▶ _Task instructions_
Go to the line holding "You are a computer-use agent." in the entries below and write out exactly every line down to and including the line holding "Instruction: Click the".
Records for this exercise START
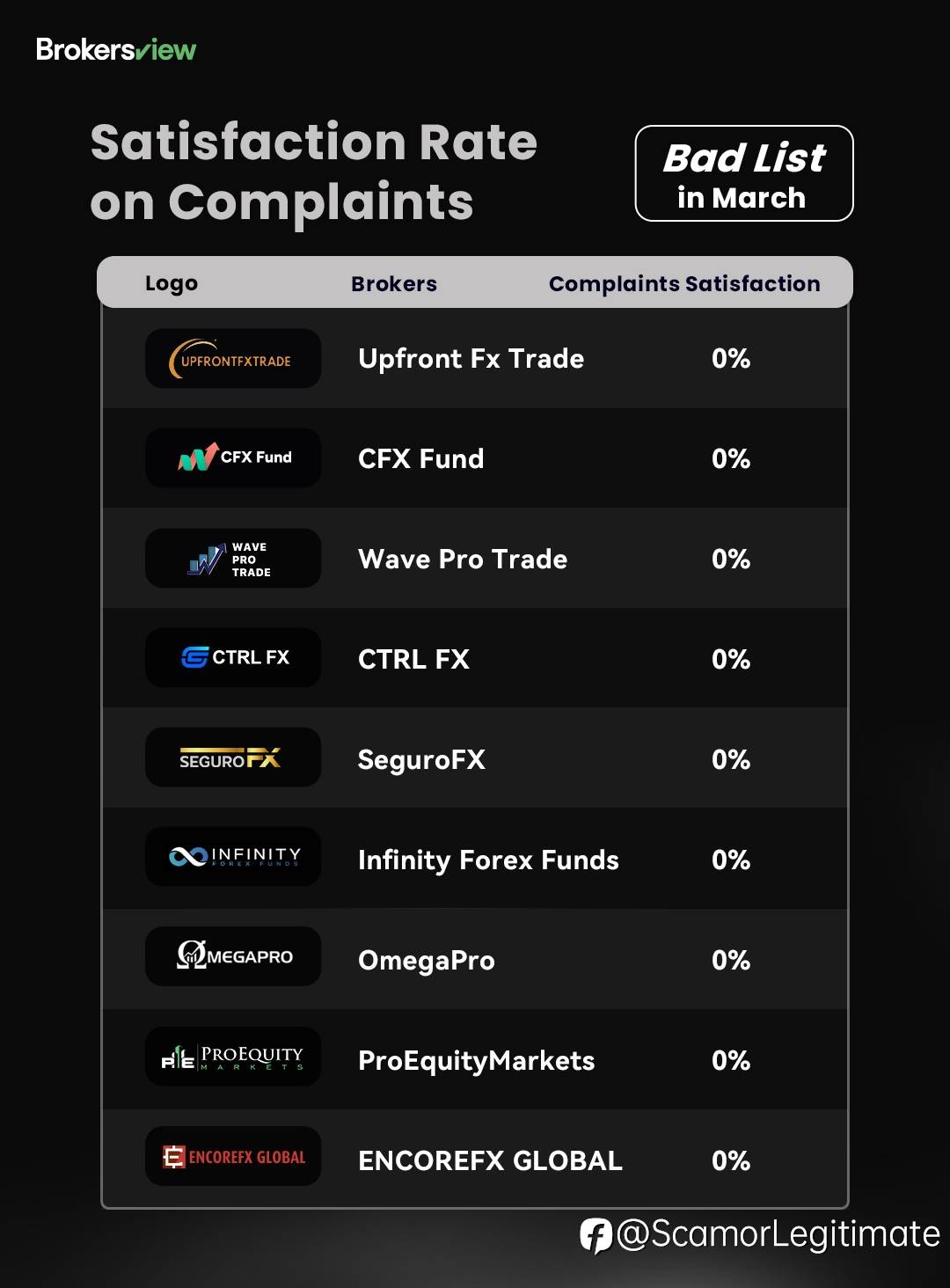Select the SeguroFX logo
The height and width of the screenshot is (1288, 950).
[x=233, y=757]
Records for this exercise END
Records for this exercise START
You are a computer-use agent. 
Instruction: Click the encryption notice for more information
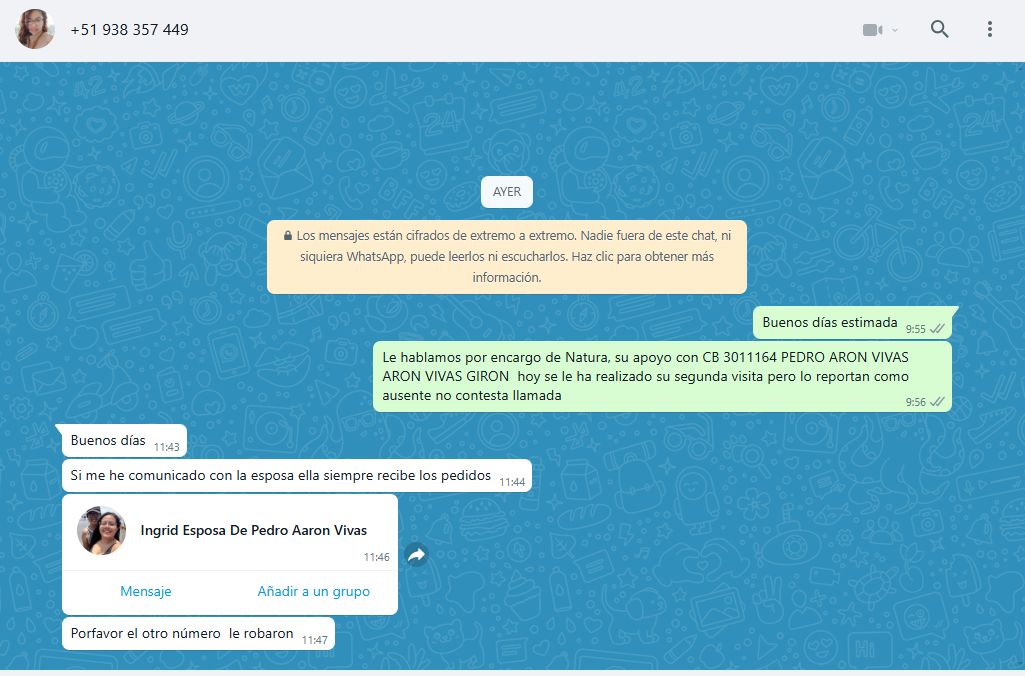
Records for this exercise END
▶ _Written answer_
You are a computer-use agent. 
Instruction: Click the encryption notice for more information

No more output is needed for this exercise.